All containers within a single Pod share the same “namespace.” This means they share the same network (the same IP address and port space) and can communicate with each other via localhost. They can also share the same storage “volumes.” This co-location is by design. A Pod represents a single “instance” of an application. While you can put multiple containers in a Pod, the vast majority of Pods contain only a single container.

Single-Container vs. Multi-Container Pods

The single-container Pod is the most common use case. You have one application, like a web server, and you put its container into one Pod. Kubernetes will manage the Pod as a single unit. Multi-container Pods are reserved for specific patterns where containers are “tightly coupled” and need to share resources. The most common pattern is the “sidecar.” A sidecar is a secondary container that runs alongside your main application container. Its purpose is to help the main application. For example, you might have a sidecar container that collects logs from the main application and forwards them to a central logging system. Or you might have a “service mesh” sidecar that manages all network traffic for the main container.

The Pod Lifecycle

Pods are “ephemeral,” or “mortal.” They are not designed to live forever. They are created, they run, and then they are terminated. They are never “restarted” or “healed.” If a Pod fails, Kubernetes does not fix it; it terminates it and creates a new, replacement Pod with a new IP address. This is a critical concept. You should never, ever create a “naked” Pod directly. If you do, and the node it is running on fails, the Pod is gone forever. Instead, you must always use a “controller” object, like a “Deployment” or “StatefulSet.” These higher-level objects will manage the Pods for you, ensuring that if a Pod dies, the controller will automatically create a new one to replace it, maintaining your “desired state.” A Pod has a simple lifecycle, and its status is always visible. It can be “Pending” (being scheduled), “ContainerCreating” (image is pulling), “Running” (it is healthy), “Succeeded” (a batch job finished), or “Failed” (the job crashed).

Labels and Selectors

How does Kubernetes know which Pods belong to which application? How does a “Service” know which Pods to send traffic to? The answer is a simple but brilliant key-value system called “Labels and Selectors.” A “Label” is a key-value pair that you attach to any object, like a Pod. For example, you could label your web server Pods with app: my-web-app and environment: production. These are just metadata; they do not do anything on their own. A “Selector” is a query that uses those labels. A higher-level object, like a “Service,” will have a selector that says “find all Pods with the label app: my-web-app.” This loose-coupling mechanism is what allows Kubernetes to be so flexible. The Service does not care about individual Pods, only about the label that identifies them.

Annotations

While labels are used for “selecting” objects, “Annotations” are another key-value system used to attach “non-identifying” metadata. This is a place for “human-readable” information or instructions for other tools. Annotations are used for things that are not meant to be used by the core Kubernetes selectors. Examples include a description of what the application does, a contact email for the team that owns it, or a timestamp of the last deployment. Third-party tools also use annotations heavily. For example, an “Ingress” controller (which manages web traffic) might use an annotation on a Service object to get specific configuration instructions.

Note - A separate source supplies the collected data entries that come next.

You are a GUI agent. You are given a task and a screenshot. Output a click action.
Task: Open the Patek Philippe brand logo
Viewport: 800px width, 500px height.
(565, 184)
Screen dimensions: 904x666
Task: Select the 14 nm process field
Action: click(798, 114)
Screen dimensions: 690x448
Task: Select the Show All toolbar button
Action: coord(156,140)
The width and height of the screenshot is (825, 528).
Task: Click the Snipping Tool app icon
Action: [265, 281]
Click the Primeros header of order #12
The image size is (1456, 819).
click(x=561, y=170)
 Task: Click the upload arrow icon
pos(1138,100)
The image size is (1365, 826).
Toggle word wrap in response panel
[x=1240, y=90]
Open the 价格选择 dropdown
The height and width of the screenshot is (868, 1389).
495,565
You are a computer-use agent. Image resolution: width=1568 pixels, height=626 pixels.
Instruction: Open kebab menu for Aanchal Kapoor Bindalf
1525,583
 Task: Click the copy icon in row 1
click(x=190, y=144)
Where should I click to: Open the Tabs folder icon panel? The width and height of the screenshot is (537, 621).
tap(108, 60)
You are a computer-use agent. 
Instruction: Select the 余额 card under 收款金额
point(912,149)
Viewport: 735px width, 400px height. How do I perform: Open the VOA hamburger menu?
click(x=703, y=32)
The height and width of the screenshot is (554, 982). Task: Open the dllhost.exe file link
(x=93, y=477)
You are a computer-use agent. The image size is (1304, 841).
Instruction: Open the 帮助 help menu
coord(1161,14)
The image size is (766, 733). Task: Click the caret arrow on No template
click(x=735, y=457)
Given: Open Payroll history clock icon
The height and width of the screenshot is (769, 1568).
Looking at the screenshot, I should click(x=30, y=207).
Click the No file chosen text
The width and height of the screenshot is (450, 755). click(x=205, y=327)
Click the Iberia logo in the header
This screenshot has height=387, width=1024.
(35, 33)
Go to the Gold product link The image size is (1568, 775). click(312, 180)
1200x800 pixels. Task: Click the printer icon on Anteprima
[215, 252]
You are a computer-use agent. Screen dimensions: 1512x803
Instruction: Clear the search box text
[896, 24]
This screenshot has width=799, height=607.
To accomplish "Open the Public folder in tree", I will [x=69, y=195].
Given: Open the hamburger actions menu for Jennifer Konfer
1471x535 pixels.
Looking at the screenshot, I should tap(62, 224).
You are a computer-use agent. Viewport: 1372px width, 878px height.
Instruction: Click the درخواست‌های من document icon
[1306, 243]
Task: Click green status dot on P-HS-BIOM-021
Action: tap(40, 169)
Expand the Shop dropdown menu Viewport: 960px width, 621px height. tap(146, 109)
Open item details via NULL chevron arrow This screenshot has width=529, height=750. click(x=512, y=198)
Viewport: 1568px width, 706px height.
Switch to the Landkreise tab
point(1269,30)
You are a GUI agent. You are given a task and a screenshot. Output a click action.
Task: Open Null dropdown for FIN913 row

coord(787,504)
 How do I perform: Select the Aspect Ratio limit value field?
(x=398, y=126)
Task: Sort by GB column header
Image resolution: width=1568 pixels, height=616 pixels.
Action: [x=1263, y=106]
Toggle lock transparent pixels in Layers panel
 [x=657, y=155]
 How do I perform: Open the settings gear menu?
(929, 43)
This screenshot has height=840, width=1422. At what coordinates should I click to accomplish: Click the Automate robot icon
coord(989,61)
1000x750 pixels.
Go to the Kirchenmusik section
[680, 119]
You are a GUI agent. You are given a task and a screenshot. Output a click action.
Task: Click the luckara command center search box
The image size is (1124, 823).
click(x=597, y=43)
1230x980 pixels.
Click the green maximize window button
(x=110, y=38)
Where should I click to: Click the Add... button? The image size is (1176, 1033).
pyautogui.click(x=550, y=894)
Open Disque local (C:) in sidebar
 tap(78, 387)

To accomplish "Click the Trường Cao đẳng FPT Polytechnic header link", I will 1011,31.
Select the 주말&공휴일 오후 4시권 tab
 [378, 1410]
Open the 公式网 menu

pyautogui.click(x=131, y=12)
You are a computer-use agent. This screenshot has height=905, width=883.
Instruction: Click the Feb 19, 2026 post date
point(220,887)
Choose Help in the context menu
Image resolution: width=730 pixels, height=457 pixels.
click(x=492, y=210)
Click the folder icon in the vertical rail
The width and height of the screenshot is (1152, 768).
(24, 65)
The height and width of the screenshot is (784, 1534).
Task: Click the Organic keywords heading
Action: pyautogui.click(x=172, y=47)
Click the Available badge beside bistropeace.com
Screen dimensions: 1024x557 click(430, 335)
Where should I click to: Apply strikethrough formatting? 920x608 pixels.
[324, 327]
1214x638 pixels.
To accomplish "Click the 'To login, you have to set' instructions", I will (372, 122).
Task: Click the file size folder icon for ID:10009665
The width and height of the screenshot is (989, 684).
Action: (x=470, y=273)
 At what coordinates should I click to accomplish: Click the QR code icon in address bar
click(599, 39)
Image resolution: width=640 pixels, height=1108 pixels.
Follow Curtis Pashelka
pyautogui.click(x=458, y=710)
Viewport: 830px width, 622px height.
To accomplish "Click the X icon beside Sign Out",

Abstracting the Network: What is a Service?

We have established that Pods are ephemeral and their IP addresses change. This creates a problem for communication. This is solved by the “Service” object. A Service is a stable, virtual abstraction that provides a single, unchanging IP address (called the “ClusterIP”) and a DNS hostname for a group of Pods.

When a “frontend” Pod wants to talk to a “backend” Pod, it does not try to find a Pod IP. It simply sends its request to the stable DNS name of the “backend-service.” The kube-proxy on the node intercepts this request and automatically routes it to one of the healthy backend Pods that match the Service’s “selector.” This is the core mechanism for “service discovery” and “load balancing” within the cluster.

Types of Services

The “ClusterIP” is the default and most common type of Service. It provides a stable IP address that is only reachable from inside the cluster. This is perfect for internal, microservice-to-microservice communication. But what if you need to expose your application to the outside world? Kubernetes provides other Service types for this. A “NodePort” service exposes the application on a high-numbered port on every worker node’s IP address. This is a simple way to get external traffic in, but it is clunky and not ideal for production. A “LoadBalancer” service is the standard way to expose an application in a cloud environment. When you create this type of Service, the “cloud-controller-manager” will automatically provision a real, external cloud load balancer (like an AWS ELB) and configure it to send traffic to your Pods. An “ExternalName” service is a special type that does not point to Pods. Instead, it creates an internal DNS CNAME record that points to an external service, like a database managed outside of Kubernetes.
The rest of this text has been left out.